=== Your objective ===
Look through the records and copy every line in which "logo" appears.

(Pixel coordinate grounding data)

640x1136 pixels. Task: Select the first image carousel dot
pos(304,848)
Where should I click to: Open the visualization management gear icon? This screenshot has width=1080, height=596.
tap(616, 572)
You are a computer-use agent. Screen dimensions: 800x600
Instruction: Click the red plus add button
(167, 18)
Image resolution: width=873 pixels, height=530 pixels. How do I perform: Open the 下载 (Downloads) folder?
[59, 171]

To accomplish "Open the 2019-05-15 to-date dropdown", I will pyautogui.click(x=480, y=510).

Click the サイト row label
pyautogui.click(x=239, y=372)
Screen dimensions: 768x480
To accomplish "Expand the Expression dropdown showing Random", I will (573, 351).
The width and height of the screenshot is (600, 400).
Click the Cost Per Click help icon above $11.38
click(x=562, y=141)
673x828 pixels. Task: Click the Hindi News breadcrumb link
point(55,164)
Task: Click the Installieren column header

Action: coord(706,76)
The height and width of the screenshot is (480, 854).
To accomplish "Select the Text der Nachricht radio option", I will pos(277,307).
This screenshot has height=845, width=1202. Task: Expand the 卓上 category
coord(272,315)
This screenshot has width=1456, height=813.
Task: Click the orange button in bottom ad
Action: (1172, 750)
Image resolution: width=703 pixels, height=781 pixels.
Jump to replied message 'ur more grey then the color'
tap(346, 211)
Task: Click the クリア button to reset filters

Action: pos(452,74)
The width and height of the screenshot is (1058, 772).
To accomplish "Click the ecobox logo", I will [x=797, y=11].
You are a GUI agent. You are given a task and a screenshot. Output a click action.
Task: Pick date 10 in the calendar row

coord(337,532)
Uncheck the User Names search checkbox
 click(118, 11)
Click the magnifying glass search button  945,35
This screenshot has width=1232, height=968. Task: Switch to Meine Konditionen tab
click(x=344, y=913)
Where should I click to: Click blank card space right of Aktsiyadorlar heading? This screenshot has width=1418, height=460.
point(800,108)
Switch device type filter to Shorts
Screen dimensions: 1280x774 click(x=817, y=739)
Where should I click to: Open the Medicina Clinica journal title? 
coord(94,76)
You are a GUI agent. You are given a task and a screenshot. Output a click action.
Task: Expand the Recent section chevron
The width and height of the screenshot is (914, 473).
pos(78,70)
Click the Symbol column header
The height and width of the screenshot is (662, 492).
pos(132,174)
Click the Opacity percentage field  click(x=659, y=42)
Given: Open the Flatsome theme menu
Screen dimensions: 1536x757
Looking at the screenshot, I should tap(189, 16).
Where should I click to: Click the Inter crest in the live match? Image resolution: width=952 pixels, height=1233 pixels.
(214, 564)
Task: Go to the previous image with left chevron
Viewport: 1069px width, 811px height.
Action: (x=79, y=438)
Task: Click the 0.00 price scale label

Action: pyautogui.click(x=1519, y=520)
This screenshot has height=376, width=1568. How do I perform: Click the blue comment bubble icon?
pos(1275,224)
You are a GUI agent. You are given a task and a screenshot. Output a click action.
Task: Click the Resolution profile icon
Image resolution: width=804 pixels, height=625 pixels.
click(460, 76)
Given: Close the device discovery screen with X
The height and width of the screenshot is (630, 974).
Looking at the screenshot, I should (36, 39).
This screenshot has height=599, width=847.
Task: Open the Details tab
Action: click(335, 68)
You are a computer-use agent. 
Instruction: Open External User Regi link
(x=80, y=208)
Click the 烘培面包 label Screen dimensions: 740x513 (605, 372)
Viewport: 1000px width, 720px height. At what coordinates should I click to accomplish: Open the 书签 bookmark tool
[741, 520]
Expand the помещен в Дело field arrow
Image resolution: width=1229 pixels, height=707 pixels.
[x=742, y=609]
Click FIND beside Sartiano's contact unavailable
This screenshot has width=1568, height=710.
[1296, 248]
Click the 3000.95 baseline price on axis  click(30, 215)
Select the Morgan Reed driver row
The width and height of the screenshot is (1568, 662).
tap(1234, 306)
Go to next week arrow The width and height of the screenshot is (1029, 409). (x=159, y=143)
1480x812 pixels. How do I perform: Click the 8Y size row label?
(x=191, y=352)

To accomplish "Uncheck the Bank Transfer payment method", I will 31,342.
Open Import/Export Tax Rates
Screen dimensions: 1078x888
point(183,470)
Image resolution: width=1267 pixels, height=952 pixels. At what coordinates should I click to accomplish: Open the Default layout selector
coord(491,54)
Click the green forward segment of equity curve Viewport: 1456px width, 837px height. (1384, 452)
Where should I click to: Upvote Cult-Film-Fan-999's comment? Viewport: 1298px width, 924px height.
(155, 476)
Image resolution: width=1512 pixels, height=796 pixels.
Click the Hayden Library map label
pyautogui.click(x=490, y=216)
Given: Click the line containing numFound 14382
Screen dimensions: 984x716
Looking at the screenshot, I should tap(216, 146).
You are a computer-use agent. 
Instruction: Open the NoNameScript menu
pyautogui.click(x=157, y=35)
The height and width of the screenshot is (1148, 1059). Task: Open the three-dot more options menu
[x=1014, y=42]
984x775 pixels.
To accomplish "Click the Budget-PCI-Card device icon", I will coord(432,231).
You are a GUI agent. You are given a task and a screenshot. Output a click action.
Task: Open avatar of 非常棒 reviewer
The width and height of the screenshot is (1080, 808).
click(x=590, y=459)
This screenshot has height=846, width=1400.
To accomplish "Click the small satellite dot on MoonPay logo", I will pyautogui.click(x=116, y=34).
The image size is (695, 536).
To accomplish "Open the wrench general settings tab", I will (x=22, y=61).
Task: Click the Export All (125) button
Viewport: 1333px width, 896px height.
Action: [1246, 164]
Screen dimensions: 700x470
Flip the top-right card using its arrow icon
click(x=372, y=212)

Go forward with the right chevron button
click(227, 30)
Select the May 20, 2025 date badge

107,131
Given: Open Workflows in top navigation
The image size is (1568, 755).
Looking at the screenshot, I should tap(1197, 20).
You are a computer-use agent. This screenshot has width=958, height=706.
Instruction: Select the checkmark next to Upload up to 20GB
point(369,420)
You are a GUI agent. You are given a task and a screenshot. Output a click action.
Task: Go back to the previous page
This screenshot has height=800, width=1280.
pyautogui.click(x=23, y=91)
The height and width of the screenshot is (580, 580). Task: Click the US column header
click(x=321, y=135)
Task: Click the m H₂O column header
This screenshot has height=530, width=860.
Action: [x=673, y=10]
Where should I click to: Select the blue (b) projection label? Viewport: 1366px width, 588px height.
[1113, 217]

=== Answer to this exercise ===
To accomplish "Click the ecobox logo", I will [x=797, y=11].
To accomplish "Click the small satellite dot on MoonPay logo", I will pyautogui.click(x=116, y=34).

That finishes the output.